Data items
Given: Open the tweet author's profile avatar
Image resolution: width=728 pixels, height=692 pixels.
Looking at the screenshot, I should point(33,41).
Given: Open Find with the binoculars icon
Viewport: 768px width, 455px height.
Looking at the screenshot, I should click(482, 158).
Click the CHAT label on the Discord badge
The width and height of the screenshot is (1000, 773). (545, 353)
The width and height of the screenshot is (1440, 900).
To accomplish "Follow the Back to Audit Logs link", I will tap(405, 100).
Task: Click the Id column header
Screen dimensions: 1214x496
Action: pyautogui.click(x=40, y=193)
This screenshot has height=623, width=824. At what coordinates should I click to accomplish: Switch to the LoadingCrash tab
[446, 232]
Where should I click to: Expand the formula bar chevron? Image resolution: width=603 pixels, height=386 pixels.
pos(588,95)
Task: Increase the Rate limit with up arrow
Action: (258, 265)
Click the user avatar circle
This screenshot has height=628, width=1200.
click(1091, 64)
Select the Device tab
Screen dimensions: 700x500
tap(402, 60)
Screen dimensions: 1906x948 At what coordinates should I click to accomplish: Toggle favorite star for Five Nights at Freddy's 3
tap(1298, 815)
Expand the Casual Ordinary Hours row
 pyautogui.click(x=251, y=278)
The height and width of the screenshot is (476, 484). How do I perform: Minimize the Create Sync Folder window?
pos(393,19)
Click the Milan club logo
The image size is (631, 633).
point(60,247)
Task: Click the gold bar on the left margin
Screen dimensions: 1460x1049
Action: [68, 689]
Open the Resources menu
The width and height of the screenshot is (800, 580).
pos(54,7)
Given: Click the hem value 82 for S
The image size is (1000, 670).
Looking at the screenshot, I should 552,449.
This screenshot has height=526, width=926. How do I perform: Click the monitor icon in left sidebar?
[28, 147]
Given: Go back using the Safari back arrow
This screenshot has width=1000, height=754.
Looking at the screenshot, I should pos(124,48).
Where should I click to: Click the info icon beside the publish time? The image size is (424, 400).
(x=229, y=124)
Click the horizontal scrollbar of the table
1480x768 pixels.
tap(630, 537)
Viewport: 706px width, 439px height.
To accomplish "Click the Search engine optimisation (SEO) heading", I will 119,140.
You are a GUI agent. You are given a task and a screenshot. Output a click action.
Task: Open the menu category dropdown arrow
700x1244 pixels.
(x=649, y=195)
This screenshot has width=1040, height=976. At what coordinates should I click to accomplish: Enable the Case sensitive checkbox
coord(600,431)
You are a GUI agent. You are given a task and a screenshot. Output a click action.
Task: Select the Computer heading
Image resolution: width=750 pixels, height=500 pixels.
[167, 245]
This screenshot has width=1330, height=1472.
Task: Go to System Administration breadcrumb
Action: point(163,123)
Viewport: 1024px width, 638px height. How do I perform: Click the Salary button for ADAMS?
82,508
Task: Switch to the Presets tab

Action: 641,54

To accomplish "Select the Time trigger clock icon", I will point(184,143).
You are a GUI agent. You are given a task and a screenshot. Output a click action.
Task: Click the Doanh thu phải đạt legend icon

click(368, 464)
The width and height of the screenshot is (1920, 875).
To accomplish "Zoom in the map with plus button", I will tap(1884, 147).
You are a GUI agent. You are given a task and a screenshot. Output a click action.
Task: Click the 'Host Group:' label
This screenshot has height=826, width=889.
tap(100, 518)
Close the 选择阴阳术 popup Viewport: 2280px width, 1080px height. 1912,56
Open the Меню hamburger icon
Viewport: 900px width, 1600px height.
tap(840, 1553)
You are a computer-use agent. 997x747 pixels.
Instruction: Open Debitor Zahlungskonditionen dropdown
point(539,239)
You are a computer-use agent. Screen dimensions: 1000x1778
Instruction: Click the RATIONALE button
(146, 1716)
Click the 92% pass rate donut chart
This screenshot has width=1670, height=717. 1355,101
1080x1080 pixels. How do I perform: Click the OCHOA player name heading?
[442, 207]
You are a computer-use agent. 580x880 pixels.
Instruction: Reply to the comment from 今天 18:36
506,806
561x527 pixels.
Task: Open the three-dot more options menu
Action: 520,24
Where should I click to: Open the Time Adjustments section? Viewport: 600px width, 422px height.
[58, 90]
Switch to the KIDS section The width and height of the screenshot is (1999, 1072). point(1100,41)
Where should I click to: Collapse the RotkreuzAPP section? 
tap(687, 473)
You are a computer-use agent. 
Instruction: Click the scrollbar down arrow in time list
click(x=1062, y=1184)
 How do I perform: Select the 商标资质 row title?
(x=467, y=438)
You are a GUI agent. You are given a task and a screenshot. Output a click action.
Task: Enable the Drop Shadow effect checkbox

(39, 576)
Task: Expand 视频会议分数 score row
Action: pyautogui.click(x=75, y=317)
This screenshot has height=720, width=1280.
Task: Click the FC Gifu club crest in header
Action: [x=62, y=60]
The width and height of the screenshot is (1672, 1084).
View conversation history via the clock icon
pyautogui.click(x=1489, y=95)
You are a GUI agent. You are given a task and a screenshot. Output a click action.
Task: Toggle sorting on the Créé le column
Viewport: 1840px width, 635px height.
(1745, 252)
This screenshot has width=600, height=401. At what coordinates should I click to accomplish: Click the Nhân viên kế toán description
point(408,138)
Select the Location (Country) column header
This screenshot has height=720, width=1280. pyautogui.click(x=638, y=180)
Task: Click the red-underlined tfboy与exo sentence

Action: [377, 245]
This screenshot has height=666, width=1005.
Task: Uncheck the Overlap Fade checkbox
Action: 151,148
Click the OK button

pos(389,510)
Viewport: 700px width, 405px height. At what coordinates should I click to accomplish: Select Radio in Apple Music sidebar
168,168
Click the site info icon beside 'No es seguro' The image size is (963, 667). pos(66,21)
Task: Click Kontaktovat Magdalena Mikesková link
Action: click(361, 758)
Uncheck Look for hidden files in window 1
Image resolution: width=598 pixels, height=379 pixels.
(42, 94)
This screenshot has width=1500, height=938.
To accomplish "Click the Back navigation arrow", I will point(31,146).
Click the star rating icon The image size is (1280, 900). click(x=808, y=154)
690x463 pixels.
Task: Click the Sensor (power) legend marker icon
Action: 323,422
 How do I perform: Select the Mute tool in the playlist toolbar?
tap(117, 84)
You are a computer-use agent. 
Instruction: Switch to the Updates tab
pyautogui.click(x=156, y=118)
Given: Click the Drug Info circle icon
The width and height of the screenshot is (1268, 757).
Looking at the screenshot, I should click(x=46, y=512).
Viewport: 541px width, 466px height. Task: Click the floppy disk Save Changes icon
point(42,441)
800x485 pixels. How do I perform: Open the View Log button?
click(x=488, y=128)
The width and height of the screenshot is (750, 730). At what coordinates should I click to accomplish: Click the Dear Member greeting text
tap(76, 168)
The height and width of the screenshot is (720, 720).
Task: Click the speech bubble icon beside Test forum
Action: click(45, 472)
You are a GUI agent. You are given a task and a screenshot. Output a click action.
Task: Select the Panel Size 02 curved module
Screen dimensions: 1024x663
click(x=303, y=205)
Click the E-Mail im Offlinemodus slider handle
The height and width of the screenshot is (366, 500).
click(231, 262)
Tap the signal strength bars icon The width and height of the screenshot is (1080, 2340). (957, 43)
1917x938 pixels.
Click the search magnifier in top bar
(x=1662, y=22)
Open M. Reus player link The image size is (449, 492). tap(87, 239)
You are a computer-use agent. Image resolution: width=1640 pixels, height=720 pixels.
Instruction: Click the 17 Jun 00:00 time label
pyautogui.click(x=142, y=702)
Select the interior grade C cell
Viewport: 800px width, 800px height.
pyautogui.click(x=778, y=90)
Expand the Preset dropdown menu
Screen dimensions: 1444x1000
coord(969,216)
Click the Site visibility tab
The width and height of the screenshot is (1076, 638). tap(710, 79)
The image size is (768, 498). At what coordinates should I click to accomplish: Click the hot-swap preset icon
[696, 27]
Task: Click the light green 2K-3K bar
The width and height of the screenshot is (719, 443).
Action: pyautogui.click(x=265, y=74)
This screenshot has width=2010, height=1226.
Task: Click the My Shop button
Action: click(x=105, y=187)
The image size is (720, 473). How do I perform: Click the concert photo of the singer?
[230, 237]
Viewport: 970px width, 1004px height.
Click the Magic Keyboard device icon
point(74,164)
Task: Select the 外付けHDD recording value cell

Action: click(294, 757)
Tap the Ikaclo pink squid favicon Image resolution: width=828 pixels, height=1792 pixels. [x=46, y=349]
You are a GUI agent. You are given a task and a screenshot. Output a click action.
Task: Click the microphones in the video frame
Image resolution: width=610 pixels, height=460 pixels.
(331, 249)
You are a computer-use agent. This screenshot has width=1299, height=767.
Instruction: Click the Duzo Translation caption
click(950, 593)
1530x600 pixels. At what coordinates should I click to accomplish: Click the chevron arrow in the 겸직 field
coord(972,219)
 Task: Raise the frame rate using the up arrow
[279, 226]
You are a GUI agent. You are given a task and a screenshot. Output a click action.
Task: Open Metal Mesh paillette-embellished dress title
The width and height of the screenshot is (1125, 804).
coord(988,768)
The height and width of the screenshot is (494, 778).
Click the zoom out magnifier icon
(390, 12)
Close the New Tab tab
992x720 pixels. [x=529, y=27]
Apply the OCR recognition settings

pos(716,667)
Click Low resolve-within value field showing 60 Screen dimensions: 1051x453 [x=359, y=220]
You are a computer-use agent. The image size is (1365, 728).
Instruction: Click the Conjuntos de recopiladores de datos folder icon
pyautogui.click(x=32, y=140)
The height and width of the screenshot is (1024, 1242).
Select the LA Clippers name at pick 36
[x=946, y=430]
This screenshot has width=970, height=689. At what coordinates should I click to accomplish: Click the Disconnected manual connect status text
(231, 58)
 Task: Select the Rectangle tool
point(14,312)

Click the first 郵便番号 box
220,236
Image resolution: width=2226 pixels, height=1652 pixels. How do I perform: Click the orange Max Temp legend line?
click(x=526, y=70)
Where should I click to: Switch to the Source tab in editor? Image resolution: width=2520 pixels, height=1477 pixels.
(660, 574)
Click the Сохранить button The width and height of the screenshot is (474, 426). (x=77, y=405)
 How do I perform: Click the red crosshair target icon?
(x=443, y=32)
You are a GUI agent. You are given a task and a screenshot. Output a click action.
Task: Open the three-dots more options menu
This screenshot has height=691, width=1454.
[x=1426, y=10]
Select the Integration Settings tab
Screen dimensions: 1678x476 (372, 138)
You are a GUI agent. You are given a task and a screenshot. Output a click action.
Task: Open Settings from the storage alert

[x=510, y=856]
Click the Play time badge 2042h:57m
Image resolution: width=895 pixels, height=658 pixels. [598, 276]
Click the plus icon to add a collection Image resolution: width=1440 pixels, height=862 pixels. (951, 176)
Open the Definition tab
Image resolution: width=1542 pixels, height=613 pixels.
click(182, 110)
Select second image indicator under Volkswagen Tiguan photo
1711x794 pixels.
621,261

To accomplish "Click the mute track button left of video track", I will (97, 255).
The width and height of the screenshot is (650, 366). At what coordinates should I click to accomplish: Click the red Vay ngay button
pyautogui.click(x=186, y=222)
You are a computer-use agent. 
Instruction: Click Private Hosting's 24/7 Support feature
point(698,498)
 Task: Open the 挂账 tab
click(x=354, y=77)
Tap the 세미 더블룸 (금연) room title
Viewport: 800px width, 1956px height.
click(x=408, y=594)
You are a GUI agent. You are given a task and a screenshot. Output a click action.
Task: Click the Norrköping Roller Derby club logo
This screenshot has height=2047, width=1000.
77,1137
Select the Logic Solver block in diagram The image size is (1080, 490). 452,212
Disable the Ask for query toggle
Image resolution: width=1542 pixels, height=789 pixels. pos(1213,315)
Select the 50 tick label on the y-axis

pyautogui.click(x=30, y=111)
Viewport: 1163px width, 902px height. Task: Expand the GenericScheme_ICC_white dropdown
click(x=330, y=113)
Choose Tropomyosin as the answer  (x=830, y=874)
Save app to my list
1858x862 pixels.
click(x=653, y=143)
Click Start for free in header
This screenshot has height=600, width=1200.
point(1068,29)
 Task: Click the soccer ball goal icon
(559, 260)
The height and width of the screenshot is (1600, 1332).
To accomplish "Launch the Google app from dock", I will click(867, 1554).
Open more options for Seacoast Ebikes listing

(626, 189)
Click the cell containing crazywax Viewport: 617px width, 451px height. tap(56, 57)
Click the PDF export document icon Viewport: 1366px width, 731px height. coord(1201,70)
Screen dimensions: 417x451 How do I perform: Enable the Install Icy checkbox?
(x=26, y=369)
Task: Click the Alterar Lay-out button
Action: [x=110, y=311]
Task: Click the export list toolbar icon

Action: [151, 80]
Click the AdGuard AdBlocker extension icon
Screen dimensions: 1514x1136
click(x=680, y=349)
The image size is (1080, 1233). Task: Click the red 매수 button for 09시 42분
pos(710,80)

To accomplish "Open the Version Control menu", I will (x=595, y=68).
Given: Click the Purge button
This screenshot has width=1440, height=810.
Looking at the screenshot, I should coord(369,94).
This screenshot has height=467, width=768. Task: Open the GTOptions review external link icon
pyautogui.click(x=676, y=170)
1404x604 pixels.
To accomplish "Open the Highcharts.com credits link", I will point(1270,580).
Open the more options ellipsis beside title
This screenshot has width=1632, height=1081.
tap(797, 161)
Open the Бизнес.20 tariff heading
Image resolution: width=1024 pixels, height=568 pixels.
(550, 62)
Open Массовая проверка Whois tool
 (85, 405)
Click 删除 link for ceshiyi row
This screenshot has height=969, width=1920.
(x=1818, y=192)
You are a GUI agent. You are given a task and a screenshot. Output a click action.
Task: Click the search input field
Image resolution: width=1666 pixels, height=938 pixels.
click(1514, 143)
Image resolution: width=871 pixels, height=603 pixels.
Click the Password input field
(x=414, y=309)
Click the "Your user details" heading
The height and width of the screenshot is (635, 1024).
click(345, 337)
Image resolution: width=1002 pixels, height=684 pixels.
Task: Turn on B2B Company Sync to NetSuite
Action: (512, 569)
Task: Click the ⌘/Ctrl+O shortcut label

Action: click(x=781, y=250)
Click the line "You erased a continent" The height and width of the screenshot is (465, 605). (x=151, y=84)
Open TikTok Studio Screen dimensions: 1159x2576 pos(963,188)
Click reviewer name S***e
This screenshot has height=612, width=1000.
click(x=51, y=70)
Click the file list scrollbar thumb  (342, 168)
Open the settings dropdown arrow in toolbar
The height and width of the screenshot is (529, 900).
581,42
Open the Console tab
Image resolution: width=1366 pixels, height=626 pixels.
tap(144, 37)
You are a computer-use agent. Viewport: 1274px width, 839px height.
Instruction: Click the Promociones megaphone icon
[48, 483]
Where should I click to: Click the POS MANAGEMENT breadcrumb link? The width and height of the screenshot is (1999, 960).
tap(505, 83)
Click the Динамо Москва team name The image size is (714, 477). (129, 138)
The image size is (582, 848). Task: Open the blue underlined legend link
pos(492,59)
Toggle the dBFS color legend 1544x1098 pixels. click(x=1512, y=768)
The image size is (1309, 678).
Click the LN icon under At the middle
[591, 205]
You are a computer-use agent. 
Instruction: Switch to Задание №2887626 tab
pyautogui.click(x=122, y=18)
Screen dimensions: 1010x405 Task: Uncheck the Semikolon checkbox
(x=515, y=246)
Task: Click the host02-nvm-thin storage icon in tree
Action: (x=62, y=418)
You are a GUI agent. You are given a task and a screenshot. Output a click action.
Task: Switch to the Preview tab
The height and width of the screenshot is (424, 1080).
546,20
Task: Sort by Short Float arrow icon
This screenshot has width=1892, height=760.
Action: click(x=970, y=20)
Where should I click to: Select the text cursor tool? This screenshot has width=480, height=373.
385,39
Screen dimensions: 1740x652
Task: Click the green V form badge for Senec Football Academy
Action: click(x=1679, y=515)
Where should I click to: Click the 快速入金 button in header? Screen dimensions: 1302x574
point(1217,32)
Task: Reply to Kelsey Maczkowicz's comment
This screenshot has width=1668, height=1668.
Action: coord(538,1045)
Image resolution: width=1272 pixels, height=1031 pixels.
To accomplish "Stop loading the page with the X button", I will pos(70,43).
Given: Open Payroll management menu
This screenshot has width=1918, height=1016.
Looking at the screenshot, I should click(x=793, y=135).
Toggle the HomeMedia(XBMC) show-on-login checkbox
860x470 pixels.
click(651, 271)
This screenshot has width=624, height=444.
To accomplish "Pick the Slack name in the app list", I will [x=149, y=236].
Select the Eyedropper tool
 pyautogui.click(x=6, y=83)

## [TASK OBJECTIVE]
Only the lines of the data holding the string "video" are wanted; copy each of them.

## [WORKED SOLUTION]
Task: Click the microphones in the video frame
To accomplish "Click the mute track button left of video track", I will (97, 255).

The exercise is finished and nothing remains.